The Felkers now face a tangle of high medical bills, some which may be covered, some maybe not. Meantime, they started getting care in a California valley town, what requires a longer, more dangerous drive than Reno. 
 
“We pay a lot of money for our health insurance, and to be so restricted, I feel like it’s just not fair," Stacey Felker says. 

At least 9,600 Northern Californians who live in counties bordering other states have policies through Covered California that don’t cover routine out-of-state care. For many of them, going to Nevada or Oregon may be the closest or most convenient care. 

Anthem Blue Cross stopped covering out-of-state care as a benefit for individuals in 2014. It declined an interview, but sent a written statement about the coverage change in their individual market plans.

"These are California plans for California residents with California providers," wrote Darrel Ng, Public Relations Director with Anthem Blue Cross. "Anthem’s policies fully comply with state law and our contract with Covered California.”

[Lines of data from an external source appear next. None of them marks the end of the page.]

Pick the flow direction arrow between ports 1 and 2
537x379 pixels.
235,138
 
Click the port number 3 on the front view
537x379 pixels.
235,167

Ng confirmed that small group policyholders with Anthem Blue Cross still have the out-of-state coverage benefit. 

Anthem Blue Cross has over 90 percent of the Covered California market in Northern California - which includes the region from Mendocino to Nevada County, and stretches all the way north to the Oregon state line.

Blue Shield of California, the area's second largest insurer through Covered California sells EPO plans (Exclusive Provider Organization) in the region, which also restrict non-emergency care to within the state. Blue Shield of California offers PPO plans in other regions of California. plans which cover out-of-state care. 

The coverage restrictions is the same for people who bought on or off the exchange, who bought with or without a subsidy.

Dylan Roby, Assistant Professor at the UCLA Fielding School of Public Health, says it's fairly new that individual policyholders have trouble with out-of-state care.

He says before the Affordable Care Act, some plans offered broad choice in doctors, and they controlled cost in other ways, such as refusing sick people. But Roby says consumer protections under the new health law have limited the ways insurers can cut spending.

“You saw plans having to figure out how to make money in the new world, where benefits were fairly fixed, they couldn’t have really high deductibles anymore, they couldn’t have annual benefit limits," says Roby. 
 
Roby says patients encounter limitations in doctor choice now because insurers are using provider payments as a budget-saving mechanism. 
 
"They basically just negotiated contract with lower cost providers, and so we’ve seen quite a few where the coverage is no longer as portable as it used to be," he says. 

The new out-of-state restrictions change the way doctors practice, too. Just 25 miles from the Nevada state line, Dr. Dennie Chez has an urgent care practice in Truckee. He says when a patient needs specialty care, he sends them over the border.

“Reno is what we call downhill," says Chez. "You don’t have to go over a summit in the winter."

Now that Nevada doctors aren’t accepting some insurance, Chez must send his patients up to four times as far away for care. And, he must form new relationships with specialists. 
 
“I just don’t understand why one state would accept insurance and another state wouldn’t accept insurance," says Chez.

"I mean insurance should be insurance. I thought it was all backed by Obamacare which is a national program," he says.
 
Nevada’s individual plan holders don’t have the same problems crossing state lines, according to Nevada's Division of Insurance.

There is at least one other option for Northern Californians who want coverage across state lines using an individual policy - Assurant Health. But it’s not available through Covered California.